Change "GUI agent" to "interface agent" throughout the lines below, and write the lines out again with nothing else altered.

** begin **

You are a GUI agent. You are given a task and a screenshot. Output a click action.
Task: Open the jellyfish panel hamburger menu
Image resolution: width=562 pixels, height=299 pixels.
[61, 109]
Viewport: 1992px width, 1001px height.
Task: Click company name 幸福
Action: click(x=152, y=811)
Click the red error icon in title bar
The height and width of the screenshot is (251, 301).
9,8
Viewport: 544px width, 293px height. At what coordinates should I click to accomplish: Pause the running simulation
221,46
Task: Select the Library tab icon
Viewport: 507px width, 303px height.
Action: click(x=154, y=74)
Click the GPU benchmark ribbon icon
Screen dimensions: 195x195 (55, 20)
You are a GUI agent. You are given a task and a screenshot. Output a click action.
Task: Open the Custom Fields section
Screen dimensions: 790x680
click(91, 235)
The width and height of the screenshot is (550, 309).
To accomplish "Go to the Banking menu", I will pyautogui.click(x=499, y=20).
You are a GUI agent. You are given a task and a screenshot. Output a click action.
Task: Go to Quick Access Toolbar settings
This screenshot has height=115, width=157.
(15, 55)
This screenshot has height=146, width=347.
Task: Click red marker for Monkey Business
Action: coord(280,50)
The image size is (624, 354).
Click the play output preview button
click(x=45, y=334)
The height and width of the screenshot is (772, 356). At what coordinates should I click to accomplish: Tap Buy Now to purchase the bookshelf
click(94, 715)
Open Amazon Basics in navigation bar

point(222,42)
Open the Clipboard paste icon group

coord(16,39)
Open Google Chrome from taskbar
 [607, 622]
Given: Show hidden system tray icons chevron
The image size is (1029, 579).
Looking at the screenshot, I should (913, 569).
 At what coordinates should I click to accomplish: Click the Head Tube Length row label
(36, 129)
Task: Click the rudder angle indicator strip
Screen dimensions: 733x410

** end **

*ANSWER TO THIS EXERCISE*
You are a interface agent. You are given a task and a screenshot. Output a click action.
Task: Open the jellyfish panel hamburger menu
Image resolution: width=562 pixels, height=299 pixels.
[61, 109]
Viewport: 1992px width, 1001px height.
Task: Click company name 幸福
Action: click(x=152, y=811)
Click the red error icon in title bar
The height and width of the screenshot is (251, 301).
9,8
Viewport: 544px width, 293px height. At what coordinates should I click to accomplish: Pause the running simulation
221,46
Task: Select the Library tab icon
Viewport: 507px width, 303px height.
Action: click(x=154, y=74)
Click the GPU benchmark ribbon icon
Screen dimensions: 195x195 (55, 20)
You are a interface agent. You are given a task and a screenshot. Output a click action.
Task: Open the Custom Fields section
Screen dimensions: 790x680
click(91, 235)
The width and height of the screenshot is (550, 309).
To accomplish "Go to the Banking menu", I will pyautogui.click(x=499, y=20).
You are a interface agent. You are given a task and a screenshot. Output a click action.
Task: Go to Quick Access Toolbar settings
This screenshot has height=115, width=157.
(15, 55)
This screenshot has height=146, width=347.
Task: Click red marker for Monkey Business
Action: coord(280,50)
The image size is (624, 354).
Click the play output preview button
click(x=45, y=334)
The height and width of the screenshot is (772, 356). At what coordinates should I click to accomplish: Tap Buy Now to purchase the bookshelf
click(94, 715)
Open Amazon Basics in navigation bar

point(222,42)
Open the Clipboard paste icon group

coord(16,39)
Open Google Chrome from taskbar
 [607, 622]
Given: Show hidden system tray icons chevron
The image size is (1029, 579).
Looking at the screenshot, I should (913, 569).
 At what coordinates should I click to accomplish: Click the Head Tube Length row label
(36, 129)
Task: Click the rudder angle indicator strip
Screen dimensions: 733x410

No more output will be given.